• **Work instruction**:
Give every line of the records exactly, please, from the first up to and including the one containing "Uninstall security update KB5026372".

(Stored items)
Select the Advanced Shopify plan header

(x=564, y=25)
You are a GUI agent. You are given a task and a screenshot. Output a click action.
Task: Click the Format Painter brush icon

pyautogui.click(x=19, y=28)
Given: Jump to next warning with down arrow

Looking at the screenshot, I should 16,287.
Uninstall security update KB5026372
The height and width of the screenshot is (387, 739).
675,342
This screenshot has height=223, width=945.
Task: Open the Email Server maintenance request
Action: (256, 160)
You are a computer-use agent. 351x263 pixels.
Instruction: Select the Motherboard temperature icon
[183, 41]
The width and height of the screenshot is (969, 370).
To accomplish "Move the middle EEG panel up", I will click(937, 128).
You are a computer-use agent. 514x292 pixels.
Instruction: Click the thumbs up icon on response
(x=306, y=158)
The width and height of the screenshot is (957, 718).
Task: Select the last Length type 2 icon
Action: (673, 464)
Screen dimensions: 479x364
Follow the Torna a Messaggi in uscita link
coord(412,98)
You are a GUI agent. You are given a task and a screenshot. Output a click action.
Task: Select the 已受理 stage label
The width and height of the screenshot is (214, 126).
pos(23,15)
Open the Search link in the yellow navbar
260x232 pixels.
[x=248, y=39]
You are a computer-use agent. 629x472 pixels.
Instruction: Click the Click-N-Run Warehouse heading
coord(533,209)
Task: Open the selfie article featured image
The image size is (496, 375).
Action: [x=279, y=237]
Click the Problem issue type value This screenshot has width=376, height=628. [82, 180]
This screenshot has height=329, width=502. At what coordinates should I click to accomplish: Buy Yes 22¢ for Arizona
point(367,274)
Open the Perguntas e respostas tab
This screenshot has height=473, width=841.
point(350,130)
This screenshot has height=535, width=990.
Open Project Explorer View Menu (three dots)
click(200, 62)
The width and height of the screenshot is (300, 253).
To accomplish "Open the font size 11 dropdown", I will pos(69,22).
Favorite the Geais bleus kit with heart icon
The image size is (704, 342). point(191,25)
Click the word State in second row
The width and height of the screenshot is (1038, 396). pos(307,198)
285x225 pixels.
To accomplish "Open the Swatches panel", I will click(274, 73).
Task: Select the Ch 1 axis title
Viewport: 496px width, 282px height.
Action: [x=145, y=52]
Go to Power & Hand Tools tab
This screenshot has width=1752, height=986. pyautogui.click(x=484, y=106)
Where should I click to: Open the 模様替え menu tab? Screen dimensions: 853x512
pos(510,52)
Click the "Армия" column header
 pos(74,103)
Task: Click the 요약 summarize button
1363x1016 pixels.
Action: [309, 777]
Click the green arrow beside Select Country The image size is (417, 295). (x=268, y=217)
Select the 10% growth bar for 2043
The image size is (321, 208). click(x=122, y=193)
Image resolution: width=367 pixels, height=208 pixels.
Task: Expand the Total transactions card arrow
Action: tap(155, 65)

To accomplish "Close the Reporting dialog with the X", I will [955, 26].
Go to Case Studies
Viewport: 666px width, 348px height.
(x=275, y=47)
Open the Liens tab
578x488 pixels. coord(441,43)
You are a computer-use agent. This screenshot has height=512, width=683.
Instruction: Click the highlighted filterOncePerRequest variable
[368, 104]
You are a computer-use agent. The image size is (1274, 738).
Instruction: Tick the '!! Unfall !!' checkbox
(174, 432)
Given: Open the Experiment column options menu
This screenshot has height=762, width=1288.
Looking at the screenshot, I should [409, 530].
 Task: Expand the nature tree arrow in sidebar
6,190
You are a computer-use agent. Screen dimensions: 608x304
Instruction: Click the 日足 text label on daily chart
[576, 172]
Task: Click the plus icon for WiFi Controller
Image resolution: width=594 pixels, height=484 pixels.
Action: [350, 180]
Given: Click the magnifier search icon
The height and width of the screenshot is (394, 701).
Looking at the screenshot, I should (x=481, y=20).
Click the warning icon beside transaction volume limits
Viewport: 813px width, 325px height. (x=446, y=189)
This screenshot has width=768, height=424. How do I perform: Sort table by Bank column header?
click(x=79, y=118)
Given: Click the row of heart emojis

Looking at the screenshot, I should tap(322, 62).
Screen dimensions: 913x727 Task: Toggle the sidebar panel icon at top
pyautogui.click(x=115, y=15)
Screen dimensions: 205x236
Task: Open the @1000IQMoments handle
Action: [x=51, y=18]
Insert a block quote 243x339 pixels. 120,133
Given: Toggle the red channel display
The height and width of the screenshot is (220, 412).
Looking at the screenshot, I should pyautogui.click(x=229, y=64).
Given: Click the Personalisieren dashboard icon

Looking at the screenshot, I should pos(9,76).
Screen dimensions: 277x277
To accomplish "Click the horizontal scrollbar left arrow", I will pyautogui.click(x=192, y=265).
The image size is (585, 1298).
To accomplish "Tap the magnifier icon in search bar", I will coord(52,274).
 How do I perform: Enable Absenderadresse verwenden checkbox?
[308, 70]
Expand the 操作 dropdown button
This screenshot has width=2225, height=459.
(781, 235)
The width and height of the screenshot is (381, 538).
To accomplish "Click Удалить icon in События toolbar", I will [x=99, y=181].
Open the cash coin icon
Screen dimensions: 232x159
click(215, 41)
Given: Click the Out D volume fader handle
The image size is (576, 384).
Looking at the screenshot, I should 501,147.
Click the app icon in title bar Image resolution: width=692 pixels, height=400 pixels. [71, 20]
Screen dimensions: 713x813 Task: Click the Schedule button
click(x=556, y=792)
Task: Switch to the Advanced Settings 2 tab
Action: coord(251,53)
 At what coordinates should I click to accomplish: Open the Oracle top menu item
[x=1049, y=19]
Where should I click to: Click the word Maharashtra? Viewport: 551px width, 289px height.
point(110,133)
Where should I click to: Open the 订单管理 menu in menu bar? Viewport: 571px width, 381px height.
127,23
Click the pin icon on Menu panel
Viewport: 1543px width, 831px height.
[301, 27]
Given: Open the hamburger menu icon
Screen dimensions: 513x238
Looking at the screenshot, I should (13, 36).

• **Solution to this problem**:
Select the Advanced Shopify plan header

(x=564, y=25)
You are a GUI agent. You are given a task and a screenshot. Output a click action.
Task: Click the Format Painter brush icon

pyautogui.click(x=19, y=28)
Given: Jump to next warning with down arrow

Looking at the screenshot, I should 16,287.
Uninstall security update KB5026372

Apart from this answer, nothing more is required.